During the latter part of the 20th century, several important ‘paradigm shifts' occurred in our view of cell evolution. Perhaps the most obvious of these, because it was so hotly contested, was the symbiotic origin of mitochondria and chloroplasts. It was an old idea, with roots in the late 19th century, whose successful revival was championed by Margulis (1970). Ironically, although the symbiotic origin for these organelles has been generally accepted, her additional hypothesis of a symbiotic origin of the ‘9+2’ organelles (centrioles/basal bodies and derivative structures) as an origin for the eukaryotic mitotic process (Sagan, 1967) has not been supported by convincing evidence. Never one to quit, symbiotic spirochaete involvement is still espoused in her latest publication (Margulis & Sagan, 2002). The formulation of a theory that incorporated hypotheses for the symbiotic origin of mitochondria and plastids sequentially was dubbed the ‘serial endosymbiosis theory’ (SET; Taylor, 1974) in a paper that also introduced the now widely used concepts of primary and secondary symbiosis that are particularly relevant to plastid acquisition.

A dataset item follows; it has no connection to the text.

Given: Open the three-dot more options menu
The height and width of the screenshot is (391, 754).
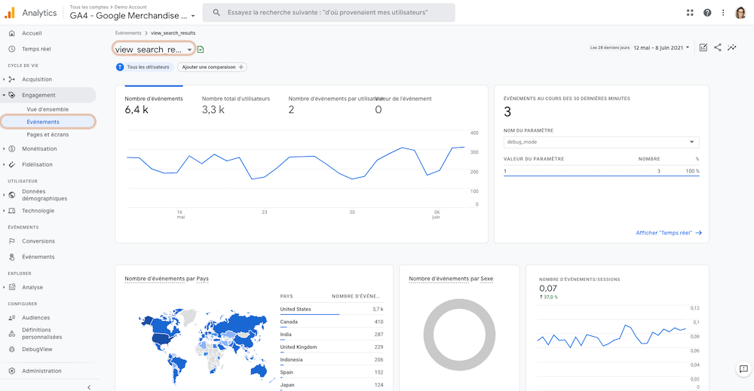Looking at the screenshot, I should (723, 13).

A less obvious but equally important major paradigm shift was the resurrection and development of another 19th-century concept: the protistological view of the basal nexus and radiation of unicellular eukaryotes preceding and giving rise to plants, animals and fungi but also many lineages independent of these multicellular groups. This replaced the long-held subdivision of all eukaryotes, and even prokaryotes, into the classical plant and animal kingdoms.
The dualistic Plant–Animal view had its roots in Aristotle and his teacher Plato, in the Academy in Athens almost 2500 years ago (ca. 360 BC). Two living supergroups were formalized in 1735 by Carl von Linné in his monumental Systema Naturae as the Kingdoms Plantae and Animalia, into which all organisms were placed. By the 12th, and last, edition (Linnaeus, 1766), he had added a third kingdom of the natural world, Lapides (for ‘rocks’; solid bodied, not living, not ‘sentient’, i.e. not having ‘senses’, a trait shared with plants in his scheme). This division of the living world was reflected in the disciplines of Botany and Zoology, housed in their own separate academic Departments for more than 250 years. Beginning in the mid 20th century, accompanying growing realization that plant and animal cells were fundamentally very similar in biochemistry, structure and genetic systems, a more common biological approach began. This was reinforced unequivocally by the 1960s discovery that all living beings use fundamentally the same genetic code.
As a result of these developments, Life Science departments or other disciplinary units began to replace the traditional departments by fusion and reorganization. Introductory biology courses began to replace introductory botany and zoology courses in the 1960s and the influential textbook The Science of Biology by Paul Weisz became widely used in introductory courses in North America.
Microbiology had separated earlier at many universities as a result of the recognition that the presence or absence of nuclei in cells was associated with other fundamentally different cell features and because of its medical bias. The French protistologist Édouard Chatton introduced the names ‘prokaryotic’ and ‘eukaryotic’ (with a ‘c’ instead of a ‘k’; Chatton, 1925), based simply on the absence or presence of nuclei, respectively (his 1938 publication is often given as the source, but this was a summary of earlier work; Chatton, 1938). This fundamental distinction of cell types led to an alternative dualistic view of two Kingdoms or Superkingdoms, Prokaryota and Eukaryota (e.g. Whittaker & Margulis, 1978; Möhn, 1984).